Because of this, experts are wary of the treatment.
For me and my acne-prone skin, BB Glo sounded like the beauty innovation of my hyperpigmented dreams. However, Melissa Kanchanapoomi Levin, a board-certified dermatologist and founder of Entiére Dermatology in New York City, advised me to skip the procedure. (Actually, she wanted me to do it on a potato instead. Seventh grade science fairs, hit me up.)
“Microneedling with insertion of skin-colored pigments can cause many potential unknown complications,” says Levin. “There are many unknowns about how these inks and particles will interact with the skin.” There are already risks involved in typical microneedling — “swelling, redness, scarring, pain, discoloration, infection, bruising, and pain,” says Levin.
Adding in the semi-permanent BB factor could cause an allergic reaction, or “itching, bumps, rashes, delayed rashes or inflammatory reactions to the pigment years later, skin infection, or a type of scar called granulomas.” Levin especially wants patients with a history of keloidal scars, eczema, and psoriasis to check with their dermatologist before attempting a semi-permanent BB procedure.
Cosmetic dermatological surgeon Howard Sobel notes the benefits of semi-permanent BB, as well as the risks (he echos all of Levin’s concerns). “It can temporarily even-out the skin tone, which is perfect for people with discolorations from melasma or redness from healed pimples,” he says. “One of the ingredients in the BB cream is a light-reflecting element such as a silica, which makes light bounce off of the skin, thereby making the skin appear more radiant.”
Sobel also warns that many of his patients get their daily SPF from a BB cream, and microneedling the BB directly into the skin will lose the added benefit of sun protection.
Balic agrees that side effects are a consideration, and she tells Allure that not everyone is eligible for the treatment. “I wouldn’t recommend this procedure on anyone with any sort of inflammatory skin condition like eczema, psoriasis, active acneic skin or cystic acne, anyone taking hormonal medication, pregnant, or breast feeding,” she says. As for side effects, clients typically experience a few days of redness and some dryness. It may soothe wary customers to note that Balic herself has gotten the treatment done — twice.

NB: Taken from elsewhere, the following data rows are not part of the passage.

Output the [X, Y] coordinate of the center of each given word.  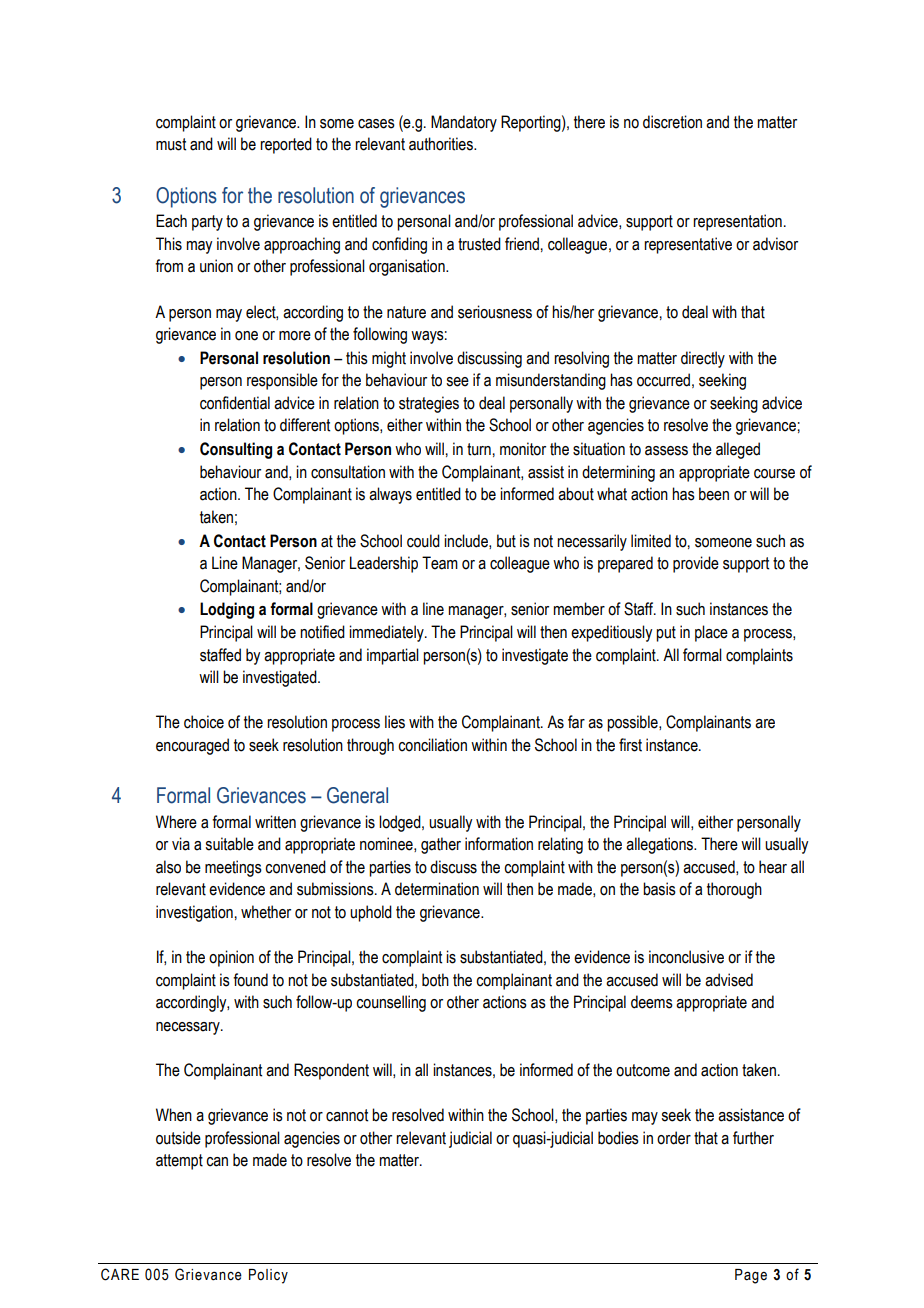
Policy [268, 1276]
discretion [672, 122]
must [171, 144]
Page [751, 1276]
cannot [347, 1115]
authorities [442, 144]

That said, proceed with caution.
As with any new treatment, semi-permanent BB cream still feels “experimental” for now. Because there is virtually no data behind the treatment and it hasn’t been approved by the FDA, experts (along with Allure editors) are unclear of the long-term effects of the procedure and urge those interested to tread with extreme caution.
Still, Balic stays optimistic that this could be the next big thing. “When microblading first came out, people were leery,” says Balic. “Now that everyone knows someone who’s done it, it’s become mainstream.”